XIII. La gran crisis de 1967

La marcha hacia Washington

Así, con el pavor constante de las cifras crecientes, con la gran sociedad y la gran prosperidad puestas en solfa por los hechos, vivió Estados Unidos hasta la llegada del verano. La primavera fue testigo de una manifestación monstruo contra la guerra de Vietnam sumamente significativa. A ella se sumó Martin Luther King, pese a las presiones de los negros y blancos moderados que veían en su acción un gesto peligroso, de acuerdo con el Black Power. Desoyendo los consejos, Luther King estuvo en Nueva York con las 200.000 personas que llegaron hasta la gran ciudad desde los cuatro puntos cardinales del país. Con él se hallaba, entre otros, Stokely Carmichael. Un abrazo fundió a los dos líderes negros. ¿Era el presagio de una nueva actitud de Luther King? ¿Se trataba de la señal inequívoca de su radicalización como algunos creyeron entonces? Por el momento, la magna manifestación llega hasta la sede central de la O.N.U. y, en ella, Martin Luther King entrega al subsecretario general una nota en la que se evidencia su repulsa a la guerra Vietnamita, tildada de injusta, ilegal e inmoral por el Premio Nobel de la Paz.

Las pancartas que acompañan en su marcha a los manifestantes son bien elocuentes: «¡Alto a la escalada en Asia! ¡Alto a la criminal matanza, al racismo, al fascismo, a la esclavitud y a la violencia!» La protesta había llegado a su punto culminante.

A la protesta le seguiría, en el verano, la violencia.

* **Datos extraídos**
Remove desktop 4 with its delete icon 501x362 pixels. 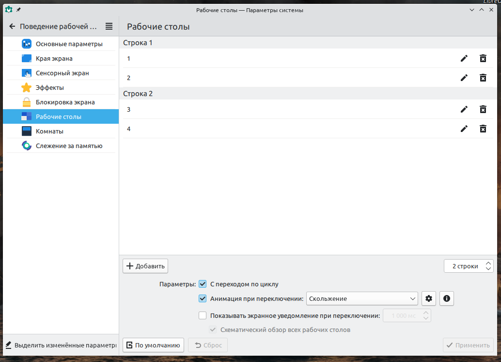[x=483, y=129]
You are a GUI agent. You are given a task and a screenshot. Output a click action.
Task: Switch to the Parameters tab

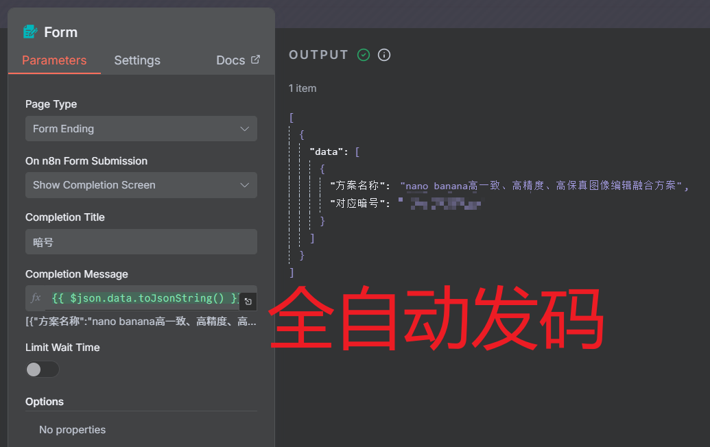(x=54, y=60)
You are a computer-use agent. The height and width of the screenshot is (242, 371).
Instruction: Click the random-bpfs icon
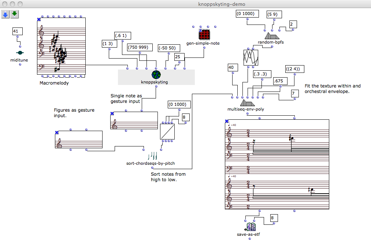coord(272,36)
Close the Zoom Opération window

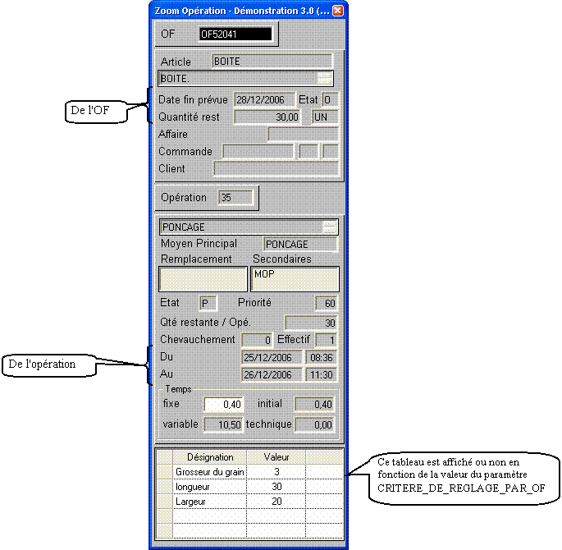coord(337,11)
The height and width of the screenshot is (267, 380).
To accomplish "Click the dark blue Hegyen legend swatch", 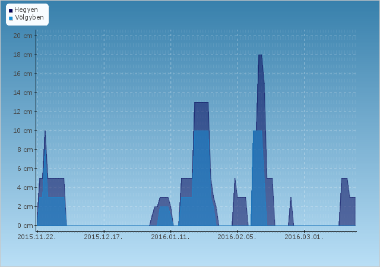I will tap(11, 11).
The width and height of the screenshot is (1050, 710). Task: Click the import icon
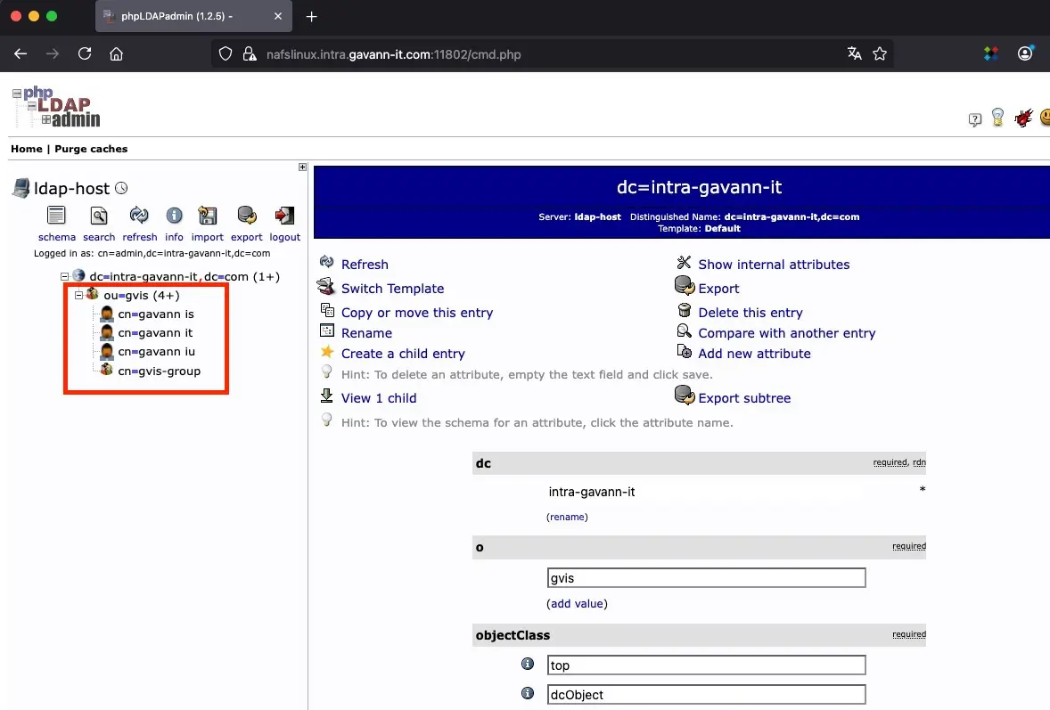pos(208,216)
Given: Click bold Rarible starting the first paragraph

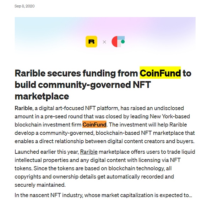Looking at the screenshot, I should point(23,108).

...

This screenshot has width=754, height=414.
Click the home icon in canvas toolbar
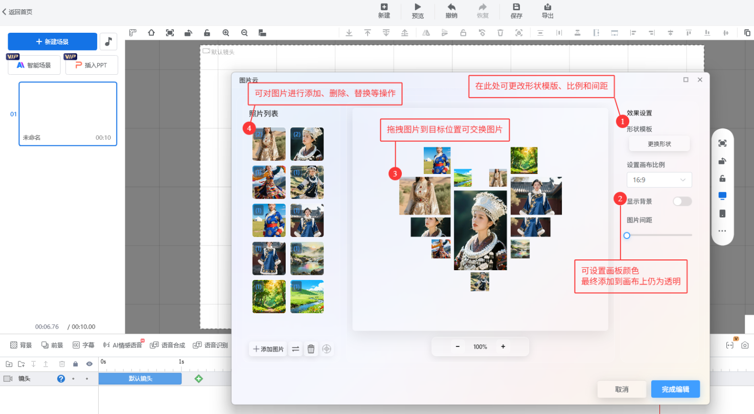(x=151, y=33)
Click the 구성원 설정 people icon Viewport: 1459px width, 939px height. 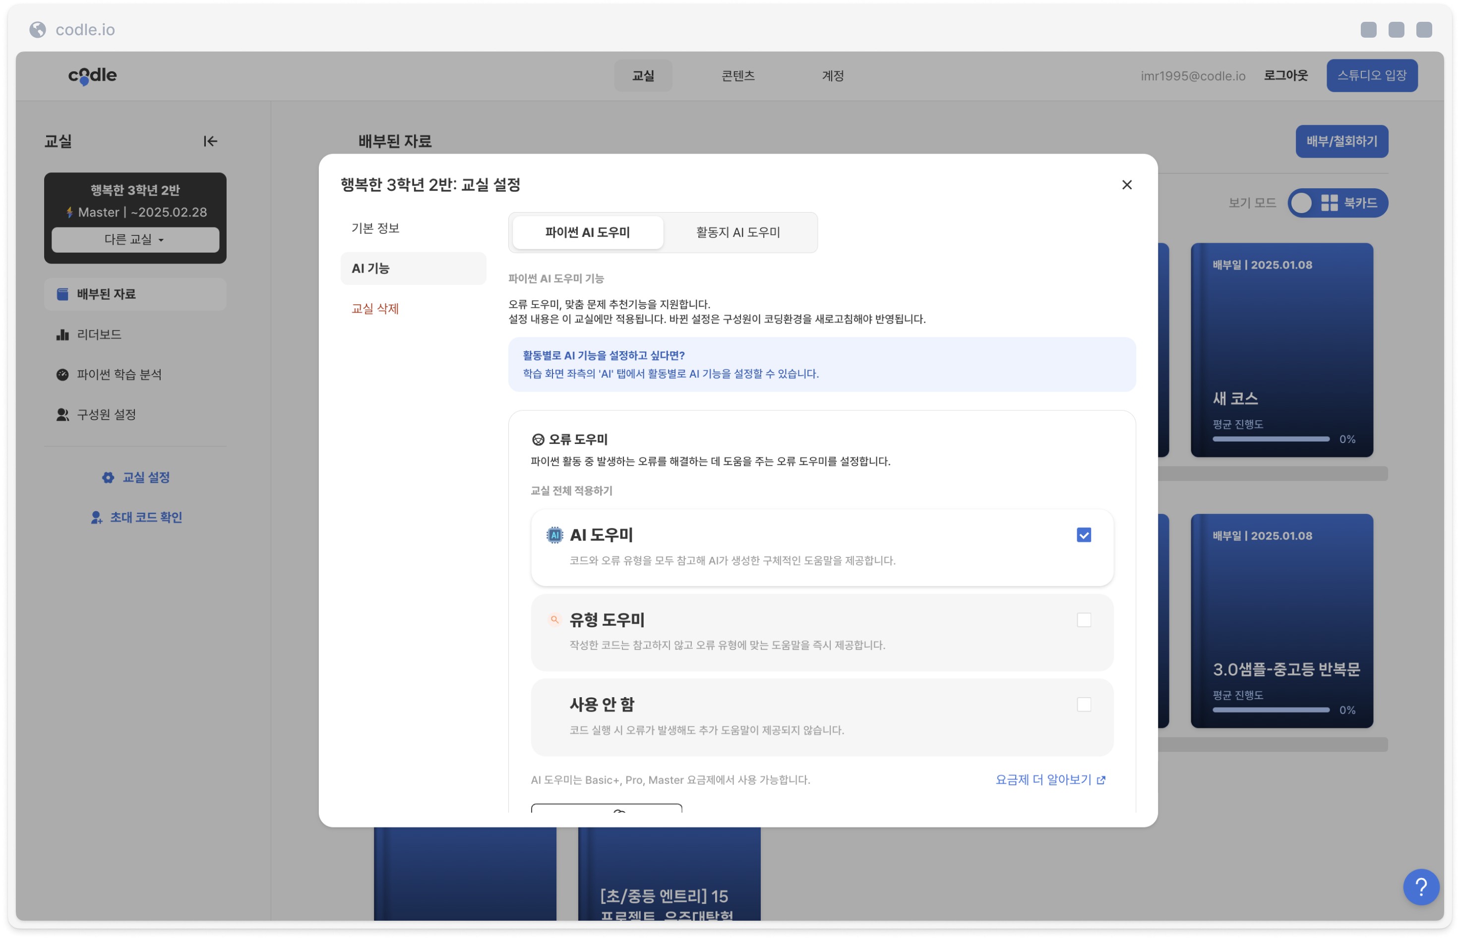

* **Tareas y ejercicios**
(a) Responde brevemente a estas preguntas sobre el fragmento de la marcha contra la guerra de Vietnam:
(i) ¿Cuántas personas llegaron a Nueva York para la manifestación?
(ii) ¿A quién entregó Martin Luther King la nota en la sede de la O.N.U.?
(iii) ¿Qué seguiría a la protesta en el verano?
(b) Prolonga el fragmento sobre la marcha contra la guerra de Vietnam a partir de su última frase.
Las entradas no guardan relación con el fragmento sobre la marcha contra la guerra de Vietnam.

* **Resultados del ejercicio**
(a)
(i) 200.000 personas.
(ii) Al subsecretario general.
(iii) La violencia.

(b)
El estallido del verano es unánime: el Sur, el ghetto negro del Este y el Oeste van a vivir horas de luto, sangre y amargura. Así, durante los primeros días del verano, numerosas ciudades estadounidenses ven sus calles asoladas, incendiadas; ven, también, la represión policial de siempre, los negros acribillados por las bayonetas, los muertos —casi siempre negros— tendidos en la calle después de la lucha sin cuartel. El miedo se apodera del país. Pero van a ser dos ciudades —Newark primero, Detroit después— las que protagonicen, con acento a cuál más patético, el verano negro de 1967.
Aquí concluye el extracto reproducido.